Recala una larga estadía en la Ibiza de los años cincuenta, isla de magia y de pobreza, isla sin cerrojos como los que traía puestos su propia vida. Aprendió allí sobre la guerra civil española de boca del campesino que le alquilaba su casa: “El caudillo puso ahí en fila a los comunistas y los fusiló, yo lo vi”, recogió.

Ruda y cándida admite que tiene 36 años e ignora hasta qué es masturbarse y ni hablar de lo sexual. Entonces aterriza en el panorama ibicenco Bernard, poeta norteamericano segundón. Cuenta, como es ella de rotunda, su primera noche con él: “Supe que había venido a eso”. Qué más.

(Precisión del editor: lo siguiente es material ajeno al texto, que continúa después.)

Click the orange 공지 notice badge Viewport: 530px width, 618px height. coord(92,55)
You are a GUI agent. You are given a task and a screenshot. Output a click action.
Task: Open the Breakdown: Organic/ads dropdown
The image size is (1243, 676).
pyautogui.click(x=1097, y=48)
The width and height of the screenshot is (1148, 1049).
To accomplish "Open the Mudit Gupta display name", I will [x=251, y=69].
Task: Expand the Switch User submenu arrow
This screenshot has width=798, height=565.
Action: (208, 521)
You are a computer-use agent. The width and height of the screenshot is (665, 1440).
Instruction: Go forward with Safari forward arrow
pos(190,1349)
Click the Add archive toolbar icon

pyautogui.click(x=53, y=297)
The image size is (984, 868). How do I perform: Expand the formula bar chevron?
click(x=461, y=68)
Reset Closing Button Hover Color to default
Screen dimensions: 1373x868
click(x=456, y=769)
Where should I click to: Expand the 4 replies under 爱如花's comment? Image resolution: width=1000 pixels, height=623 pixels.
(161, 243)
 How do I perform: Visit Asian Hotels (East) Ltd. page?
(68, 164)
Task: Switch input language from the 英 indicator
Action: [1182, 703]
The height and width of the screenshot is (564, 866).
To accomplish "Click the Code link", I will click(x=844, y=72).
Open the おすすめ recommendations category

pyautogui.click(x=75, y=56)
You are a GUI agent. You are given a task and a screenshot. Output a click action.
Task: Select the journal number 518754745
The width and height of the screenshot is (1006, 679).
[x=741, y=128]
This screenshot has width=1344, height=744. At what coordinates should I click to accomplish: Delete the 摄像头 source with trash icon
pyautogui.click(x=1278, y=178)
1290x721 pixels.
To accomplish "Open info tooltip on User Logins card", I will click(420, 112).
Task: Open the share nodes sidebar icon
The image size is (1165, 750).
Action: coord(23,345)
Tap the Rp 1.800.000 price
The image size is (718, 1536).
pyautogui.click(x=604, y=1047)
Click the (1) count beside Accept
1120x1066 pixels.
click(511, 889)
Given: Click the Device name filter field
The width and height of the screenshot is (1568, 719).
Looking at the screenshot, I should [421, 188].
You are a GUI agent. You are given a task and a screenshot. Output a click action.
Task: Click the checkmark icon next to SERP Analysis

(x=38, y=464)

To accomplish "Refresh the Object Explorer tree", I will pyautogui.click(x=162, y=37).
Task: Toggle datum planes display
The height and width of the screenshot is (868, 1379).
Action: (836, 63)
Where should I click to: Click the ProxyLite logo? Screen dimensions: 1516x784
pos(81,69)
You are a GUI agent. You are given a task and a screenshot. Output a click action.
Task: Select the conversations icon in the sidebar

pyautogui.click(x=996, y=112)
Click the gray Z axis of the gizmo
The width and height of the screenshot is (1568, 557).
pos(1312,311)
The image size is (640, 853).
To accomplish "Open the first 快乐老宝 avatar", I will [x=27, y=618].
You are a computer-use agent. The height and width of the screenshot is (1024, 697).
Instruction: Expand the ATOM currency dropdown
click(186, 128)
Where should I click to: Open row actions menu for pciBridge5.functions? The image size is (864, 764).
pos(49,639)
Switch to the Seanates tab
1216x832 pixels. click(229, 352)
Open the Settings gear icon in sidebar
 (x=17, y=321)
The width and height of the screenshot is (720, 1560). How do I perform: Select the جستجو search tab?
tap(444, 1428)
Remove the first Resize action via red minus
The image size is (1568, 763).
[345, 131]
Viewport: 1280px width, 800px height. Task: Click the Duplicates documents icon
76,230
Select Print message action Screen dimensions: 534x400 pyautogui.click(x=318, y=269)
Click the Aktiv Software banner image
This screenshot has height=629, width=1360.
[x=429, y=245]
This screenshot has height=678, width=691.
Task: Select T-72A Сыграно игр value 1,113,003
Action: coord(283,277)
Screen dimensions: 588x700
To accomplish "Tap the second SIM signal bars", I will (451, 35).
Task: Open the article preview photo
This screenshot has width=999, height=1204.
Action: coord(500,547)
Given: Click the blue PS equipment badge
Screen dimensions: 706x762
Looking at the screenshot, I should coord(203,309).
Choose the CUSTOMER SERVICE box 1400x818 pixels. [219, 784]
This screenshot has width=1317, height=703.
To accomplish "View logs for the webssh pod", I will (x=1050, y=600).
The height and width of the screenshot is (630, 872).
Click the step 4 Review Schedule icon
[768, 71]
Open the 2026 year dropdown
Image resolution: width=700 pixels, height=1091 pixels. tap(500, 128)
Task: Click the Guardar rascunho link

Tras un tiempo vuelve sola a Londres donde busca trabajo de enfermera. Desde el vamos la rechazan por sus antecedentes mentales. De nuevo los estigmas, de nuevo pide voluntariamente que la internen esta vez en el hospital londinense De Maudsley. El hada se presenta por tercera vez a su puerta bajo la forma del médico Alan Miller, quien cuestiona el diagnóstico inicial afirmando que nunca padeció esquizofrenia. La insta a seguir un tratamiento psicoanalítico y exorcizar toda su travesía vertiendo con palabras la experiencia. La convence además de que ejerza la escritura en forma absoluta y definitiva.

Como lo exigen la fuerza mágica del número y los signos, tras siete novelas dedicadas a su psicoanalista R. H. Cawley volvió a su país siete años después. Como debe ser.

A partir de entonces se sucedieron premios, becas, residencias de escritores, condecoraciones, viajes y doctorados honoris causa pero también controversias sobre su obra y su persona. En suma las peripecias artísticas de normal administración.

 

Al margen del alfabeto

Encontré mi primer libro de la Frame hace más de cuarenta años en el estante de la biblioteca de alguien. Un libro de quiosco de estación. Cubierta oscura nada atrayente; un muchacho rubio sentado en una tranquera con un hatillo al hombro y una oveja al pie. En la contracubierta más ovejas. Al margen del alfabeto. Ninguna explicación. Nada que a uno le tiente y sin embargo.

Un par de subrayados míos de la época me explican un poco por qué me atrapó. Releerla fue revivir la cuota de dolor que incluye hasta la inocencia de la niñez. Rasguño sin cicatrizar, indeleble. Ya se trate de la aureola de sudor en un vestido de fiesta, la codicia por la propina de un cliente en la mesa que está sirviendo, una visita al dentista. Un arrorró. Un juego infantil. Balbuceos. El lenguaje corrosivo y compasivo. Nimiedades pero al límite de lo soportable. Flor de paradoja.

Hasta hoy. “Al margen del alfabeto todas las serpentinas se rompen. Es difícil vivir aquí”.

Tanto.

 

Postdata

  1. Indispensables: La autobiografía de Janet Frame. Tres volúmenes agrupados bajo el título de Un ángel en mi mesa, el mismo que la lanzó al estrellato internacional y la película-culto de Jane Campion de 1990, que precedió en un año a otra también memorable: Una lección de piano.
  2. Janet Frame tuvo en común además del signo astrológico, virgo, algo bien fuerte con Jorge Luis Borges. Se habló de ambos con frecuencia como una martingala, una fija para el premio Nobel de Literatura que nunca obtuvieron. O sí, al margen del alfabeto, en un planeta más benévolo, compasivo y a veces espléndido o divertido, qué tanto.
  3. Todo a fojas cero. El sitio oficial de Janet Frame querella a Wikipedia por si cierto biógrafo que la considera autista tiene o no razón. O si tal historiador puede permitirse y con qué derecho cierta crítica. Los devotos que no saben encogerse de hombros murmurando “y eso a quién le importa” y hacerse a un lado, no rinden servicio alguno a la memoria de la Frame y mucho menos al lector, interlocutor único y responsable detrás del empeño mayor que es la página del libro que no se puede dejar.